I already solved the first one, but I'm having "trouble" with the second one. If I'm not mistaken, there is an infinite amount of equivalence classes, right?

• $x \sim 0 = \{0\}$, because for "$x - 0 \in \mathbb{R}$" to be true, $x$ has to be $0$.

And you can continue doing this, for an infinite amount of equivalence classes:

• $x \sim 1 = \{1\}$

• $x \sim 2 = \{2\}$

• $x \sim 3 = \{3\}$

• $\cdots$

If this is actually correct, how do I correctly write it down?

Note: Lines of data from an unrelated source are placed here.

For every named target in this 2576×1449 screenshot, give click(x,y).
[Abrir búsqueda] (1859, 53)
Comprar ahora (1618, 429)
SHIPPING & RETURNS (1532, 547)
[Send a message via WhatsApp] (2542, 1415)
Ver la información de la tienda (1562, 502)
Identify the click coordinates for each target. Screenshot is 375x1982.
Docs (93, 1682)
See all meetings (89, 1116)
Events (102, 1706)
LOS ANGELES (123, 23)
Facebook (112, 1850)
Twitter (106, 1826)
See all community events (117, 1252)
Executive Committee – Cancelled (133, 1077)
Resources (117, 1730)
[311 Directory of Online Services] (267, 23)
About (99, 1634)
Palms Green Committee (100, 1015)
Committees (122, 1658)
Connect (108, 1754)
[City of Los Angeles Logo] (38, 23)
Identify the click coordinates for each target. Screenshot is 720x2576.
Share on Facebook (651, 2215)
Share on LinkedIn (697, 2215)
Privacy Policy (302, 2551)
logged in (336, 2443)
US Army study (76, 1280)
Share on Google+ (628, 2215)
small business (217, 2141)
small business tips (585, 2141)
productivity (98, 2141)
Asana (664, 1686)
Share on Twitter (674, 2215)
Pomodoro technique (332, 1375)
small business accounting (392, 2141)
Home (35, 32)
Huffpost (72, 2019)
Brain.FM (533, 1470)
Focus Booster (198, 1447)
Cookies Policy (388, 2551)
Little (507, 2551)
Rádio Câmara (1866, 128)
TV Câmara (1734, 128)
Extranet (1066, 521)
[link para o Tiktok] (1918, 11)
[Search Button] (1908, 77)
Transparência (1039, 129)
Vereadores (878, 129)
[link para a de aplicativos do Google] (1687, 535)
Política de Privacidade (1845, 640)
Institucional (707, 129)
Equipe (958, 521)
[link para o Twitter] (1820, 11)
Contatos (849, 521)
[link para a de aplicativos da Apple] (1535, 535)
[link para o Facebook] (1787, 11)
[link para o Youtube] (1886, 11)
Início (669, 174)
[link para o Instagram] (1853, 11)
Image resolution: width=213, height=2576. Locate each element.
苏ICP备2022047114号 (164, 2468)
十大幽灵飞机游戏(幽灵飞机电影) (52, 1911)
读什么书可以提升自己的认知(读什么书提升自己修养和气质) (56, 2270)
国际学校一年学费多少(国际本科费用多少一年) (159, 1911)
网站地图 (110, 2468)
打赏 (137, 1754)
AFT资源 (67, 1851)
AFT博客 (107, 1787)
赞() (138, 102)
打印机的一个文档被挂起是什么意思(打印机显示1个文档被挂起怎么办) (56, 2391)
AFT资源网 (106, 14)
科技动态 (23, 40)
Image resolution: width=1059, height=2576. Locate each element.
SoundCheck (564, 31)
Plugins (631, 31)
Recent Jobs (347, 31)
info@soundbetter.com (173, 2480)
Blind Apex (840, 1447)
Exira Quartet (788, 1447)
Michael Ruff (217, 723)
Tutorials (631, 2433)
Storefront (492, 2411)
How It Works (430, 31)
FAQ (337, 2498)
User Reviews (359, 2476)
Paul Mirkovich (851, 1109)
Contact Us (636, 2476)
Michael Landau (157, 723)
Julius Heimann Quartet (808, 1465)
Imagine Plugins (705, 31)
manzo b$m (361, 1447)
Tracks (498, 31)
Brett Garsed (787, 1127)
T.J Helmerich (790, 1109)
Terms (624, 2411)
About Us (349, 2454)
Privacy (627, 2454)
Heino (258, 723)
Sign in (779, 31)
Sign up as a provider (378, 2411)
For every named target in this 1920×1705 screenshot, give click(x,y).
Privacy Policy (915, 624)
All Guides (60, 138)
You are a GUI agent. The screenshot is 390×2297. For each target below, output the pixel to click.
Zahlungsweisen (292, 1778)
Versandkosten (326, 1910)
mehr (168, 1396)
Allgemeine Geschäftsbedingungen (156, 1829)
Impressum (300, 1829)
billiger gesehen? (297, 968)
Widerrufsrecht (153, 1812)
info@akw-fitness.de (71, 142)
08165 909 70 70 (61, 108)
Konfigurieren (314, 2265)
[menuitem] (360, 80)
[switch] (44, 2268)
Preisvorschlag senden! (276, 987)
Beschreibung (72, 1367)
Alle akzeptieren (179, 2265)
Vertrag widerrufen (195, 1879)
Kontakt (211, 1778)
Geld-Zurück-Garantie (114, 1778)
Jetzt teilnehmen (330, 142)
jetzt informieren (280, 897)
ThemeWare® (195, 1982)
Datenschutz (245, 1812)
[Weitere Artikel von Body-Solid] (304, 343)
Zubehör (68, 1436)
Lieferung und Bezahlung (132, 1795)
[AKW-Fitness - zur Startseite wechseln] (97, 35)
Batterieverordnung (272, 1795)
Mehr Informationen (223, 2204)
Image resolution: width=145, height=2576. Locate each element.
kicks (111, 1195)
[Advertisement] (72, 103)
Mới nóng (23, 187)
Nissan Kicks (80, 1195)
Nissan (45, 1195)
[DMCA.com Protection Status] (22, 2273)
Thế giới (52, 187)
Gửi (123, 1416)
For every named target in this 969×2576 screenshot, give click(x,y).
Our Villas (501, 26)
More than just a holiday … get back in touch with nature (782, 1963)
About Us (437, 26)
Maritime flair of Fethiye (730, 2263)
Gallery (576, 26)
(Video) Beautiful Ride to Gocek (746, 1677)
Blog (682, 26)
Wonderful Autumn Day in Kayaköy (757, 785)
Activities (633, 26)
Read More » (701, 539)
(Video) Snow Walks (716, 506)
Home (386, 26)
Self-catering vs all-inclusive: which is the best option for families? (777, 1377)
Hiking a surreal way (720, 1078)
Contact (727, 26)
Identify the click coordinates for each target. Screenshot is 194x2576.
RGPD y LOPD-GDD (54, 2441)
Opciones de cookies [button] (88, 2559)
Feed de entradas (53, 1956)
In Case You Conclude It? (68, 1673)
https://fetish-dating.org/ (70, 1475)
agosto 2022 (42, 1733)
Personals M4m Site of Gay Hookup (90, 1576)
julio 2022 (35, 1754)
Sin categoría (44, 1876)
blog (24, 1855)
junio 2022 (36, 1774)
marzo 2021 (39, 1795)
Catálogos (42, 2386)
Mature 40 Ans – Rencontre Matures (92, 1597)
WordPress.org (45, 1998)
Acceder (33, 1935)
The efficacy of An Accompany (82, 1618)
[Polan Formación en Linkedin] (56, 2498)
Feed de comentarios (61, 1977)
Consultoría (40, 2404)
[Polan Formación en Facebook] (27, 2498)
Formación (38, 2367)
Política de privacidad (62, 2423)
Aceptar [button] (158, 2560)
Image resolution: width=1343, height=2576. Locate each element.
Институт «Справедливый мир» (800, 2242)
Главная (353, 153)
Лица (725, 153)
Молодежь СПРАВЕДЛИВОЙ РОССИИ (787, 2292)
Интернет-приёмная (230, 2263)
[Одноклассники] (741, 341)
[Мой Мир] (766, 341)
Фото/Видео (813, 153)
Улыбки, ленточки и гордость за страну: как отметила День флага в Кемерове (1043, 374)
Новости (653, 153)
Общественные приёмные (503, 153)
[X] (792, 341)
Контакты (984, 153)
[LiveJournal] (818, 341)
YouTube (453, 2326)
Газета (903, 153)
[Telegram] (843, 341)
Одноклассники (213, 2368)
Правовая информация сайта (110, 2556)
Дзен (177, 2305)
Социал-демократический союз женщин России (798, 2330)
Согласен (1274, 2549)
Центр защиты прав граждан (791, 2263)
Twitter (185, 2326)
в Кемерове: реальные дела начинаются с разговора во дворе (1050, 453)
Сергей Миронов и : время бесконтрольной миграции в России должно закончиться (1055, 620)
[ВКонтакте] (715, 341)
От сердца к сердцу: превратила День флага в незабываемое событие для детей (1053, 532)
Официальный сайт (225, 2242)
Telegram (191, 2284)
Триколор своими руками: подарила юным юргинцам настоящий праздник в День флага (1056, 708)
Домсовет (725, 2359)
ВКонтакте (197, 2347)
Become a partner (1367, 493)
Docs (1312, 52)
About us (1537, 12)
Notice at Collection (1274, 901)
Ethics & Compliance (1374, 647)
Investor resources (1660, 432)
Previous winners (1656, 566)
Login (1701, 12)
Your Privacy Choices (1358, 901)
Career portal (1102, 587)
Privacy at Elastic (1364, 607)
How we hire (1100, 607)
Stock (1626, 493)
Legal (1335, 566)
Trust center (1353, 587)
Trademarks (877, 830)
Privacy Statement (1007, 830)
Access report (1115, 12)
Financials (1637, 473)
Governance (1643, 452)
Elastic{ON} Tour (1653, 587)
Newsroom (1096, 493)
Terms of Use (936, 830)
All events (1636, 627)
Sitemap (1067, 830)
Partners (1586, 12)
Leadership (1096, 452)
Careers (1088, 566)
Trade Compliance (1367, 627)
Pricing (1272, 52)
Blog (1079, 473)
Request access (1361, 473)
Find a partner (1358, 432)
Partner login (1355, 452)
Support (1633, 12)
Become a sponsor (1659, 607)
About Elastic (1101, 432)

Can I just write something like "$x \sim i = \{i\}$ for $i \in [0, \infty[$"?

Answer 1

Hint:

Try to show that given a complex number $x\in\Bbb C$ where we write $x$ in the form $x=a+bi$ with $a,b\in\Bbb R$ and another complex number $y$ written as $y=c+di$ with $c,d\in\Bbb R$...

...that $x$ is related to $y$ if and only if $b=d$.

So... $2+i$ is related to $5+i$ since $(2+i)-(5+i)=-3$ is real for example and $5$ is related to $0$ since $(5)-(0)=5$ is real and so on...

As to the question of the equivalence classes... if we were to picture the complex numbers as appearing on the complex plane, what does it mean for $b=d$?

So, the set of all numbers related to some complex number $a+bi$ will be the set of all complex numbers whose imaginary part is equal to $b$... how might you write that? How might you write the collection of all such equivalence classes?